Extracted records

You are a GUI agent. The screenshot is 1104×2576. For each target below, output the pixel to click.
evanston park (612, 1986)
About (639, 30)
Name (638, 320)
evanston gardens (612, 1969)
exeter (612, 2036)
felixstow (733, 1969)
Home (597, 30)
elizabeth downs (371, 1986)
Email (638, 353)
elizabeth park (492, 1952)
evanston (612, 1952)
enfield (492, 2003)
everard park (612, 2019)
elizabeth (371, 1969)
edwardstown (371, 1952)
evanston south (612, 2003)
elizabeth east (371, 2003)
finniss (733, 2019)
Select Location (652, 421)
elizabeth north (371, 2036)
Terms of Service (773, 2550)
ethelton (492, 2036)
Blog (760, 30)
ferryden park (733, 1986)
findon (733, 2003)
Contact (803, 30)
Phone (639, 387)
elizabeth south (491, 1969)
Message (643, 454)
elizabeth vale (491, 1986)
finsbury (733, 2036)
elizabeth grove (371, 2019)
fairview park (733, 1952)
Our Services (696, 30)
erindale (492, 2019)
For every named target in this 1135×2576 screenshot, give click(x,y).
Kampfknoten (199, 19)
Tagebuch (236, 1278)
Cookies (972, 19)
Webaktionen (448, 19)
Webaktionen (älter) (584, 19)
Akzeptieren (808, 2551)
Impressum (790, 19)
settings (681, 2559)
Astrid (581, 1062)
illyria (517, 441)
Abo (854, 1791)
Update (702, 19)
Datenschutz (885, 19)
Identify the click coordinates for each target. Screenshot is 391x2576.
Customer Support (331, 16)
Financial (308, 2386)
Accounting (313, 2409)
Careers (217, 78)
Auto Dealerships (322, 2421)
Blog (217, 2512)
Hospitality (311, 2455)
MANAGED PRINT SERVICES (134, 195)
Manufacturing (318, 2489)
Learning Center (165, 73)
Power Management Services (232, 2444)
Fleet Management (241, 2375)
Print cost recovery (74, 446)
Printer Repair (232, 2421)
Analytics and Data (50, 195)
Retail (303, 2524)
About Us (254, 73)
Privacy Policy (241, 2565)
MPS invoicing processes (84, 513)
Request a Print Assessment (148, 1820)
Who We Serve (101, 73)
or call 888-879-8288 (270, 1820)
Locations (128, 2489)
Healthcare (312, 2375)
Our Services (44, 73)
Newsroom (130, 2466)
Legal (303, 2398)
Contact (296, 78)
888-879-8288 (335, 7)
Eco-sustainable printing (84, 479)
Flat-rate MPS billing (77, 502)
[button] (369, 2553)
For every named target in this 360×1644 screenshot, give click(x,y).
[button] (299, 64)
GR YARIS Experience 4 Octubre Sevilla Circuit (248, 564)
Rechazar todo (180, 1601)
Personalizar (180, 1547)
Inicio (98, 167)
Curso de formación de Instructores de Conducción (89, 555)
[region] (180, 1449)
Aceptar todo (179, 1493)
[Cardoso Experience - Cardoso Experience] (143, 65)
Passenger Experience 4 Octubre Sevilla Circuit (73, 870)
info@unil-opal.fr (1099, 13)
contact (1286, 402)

Activity> Could you print all of the entries again exactly as they stand?

Written answer>
You are a GUI agent. The screenshot is 1104×2576. For each target below, output the pixel to click.
evanston park (612, 1986)
About (639, 30)
Name (638, 320)
evanston gardens (612, 1969)
exeter (612, 2036)
felixstow (733, 1969)
Home (597, 30)
elizabeth downs (371, 1986)
Email (638, 353)
elizabeth park (492, 1952)
evanston (612, 1952)
enfield (492, 2003)
everard park (612, 2019)
elizabeth (371, 1969)
edwardstown (371, 1952)
evanston south (612, 2003)
elizabeth east (371, 2003)
finniss (733, 2019)
Select Location (652, 421)
elizabeth north (371, 2036)
Terms of Service (773, 2550)
ethelton (492, 2036)
Blog (760, 30)
ferryden park (733, 1986)
findon (733, 2003)
Contact (803, 30)
Phone (639, 387)
elizabeth south (491, 1969)
Message (643, 454)
elizabeth vale (491, 1986)
finsbury (733, 2036)
elizabeth grove (371, 2019)
fairview park (733, 1952)
Our Services (696, 30)
erindale (492, 2019)
For every named target in this 1135×2576 screenshot, give click(x,y).
Kampfknoten (199, 19)
Tagebuch (236, 1278)
Cookies (972, 19)
Webaktionen (448, 19)
Webaktionen (älter) (584, 19)
Akzeptieren (808, 2551)
Impressum (790, 19)
settings (681, 2559)
Astrid (581, 1062)
illyria (517, 441)
Abo (854, 1791)
Update (702, 19)
Datenschutz (885, 19)
Identify the click coordinates for each target. Screenshot is 391x2576.
Customer Support (331, 16)
Financial (308, 2386)
Accounting (313, 2409)
Careers (217, 78)
Auto Dealerships (322, 2421)
Blog (217, 2512)
Hospitality (311, 2455)
MANAGED PRINT SERVICES (134, 195)
Manufacturing (318, 2489)
Learning Center (165, 73)
Power Management Services (232, 2444)
Fleet Management (241, 2375)
Print cost recovery (74, 446)
Printer Repair (232, 2421)
Analytics and Data (50, 195)
Retail (303, 2524)
About Us (254, 73)
Privacy Policy (241, 2565)
MPS invoicing processes (84, 513)
Request a Print Assessment (148, 1820)
Who We Serve (101, 73)
or call 888-879-8288 (270, 1820)
Locations (128, 2489)
Healthcare (312, 2375)
Our Services (44, 73)
Newsroom (130, 2466)
Legal (303, 2398)
Contact (296, 78)
888-879-8288 (335, 7)
Eco-sustainable printing (84, 479)
Flat-rate MPS billing (77, 502)
[button] (369, 2553)
For every named target in this 360×1644 screenshot, give click(x,y).
[button] (299, 64)
GR YARIS Experience 4 Octubre Sevilla Circuit (248, 564)
Rechazar todo (180, 1601)
Personalizar (180, 1547)
Inicio (98, 167)
Curso de formación de Instructores de Conducción (89, 555)
[region] (180, 1449)
Aceptar todo (179, 1493)
[Cardoso Experience - Cardoso Experience] (143, 65)
Passenger Experience 4 Octubre Sevilla Circuit (73, 870)
info@unil-opal.fr (1099, 13)
contact (1286, 402)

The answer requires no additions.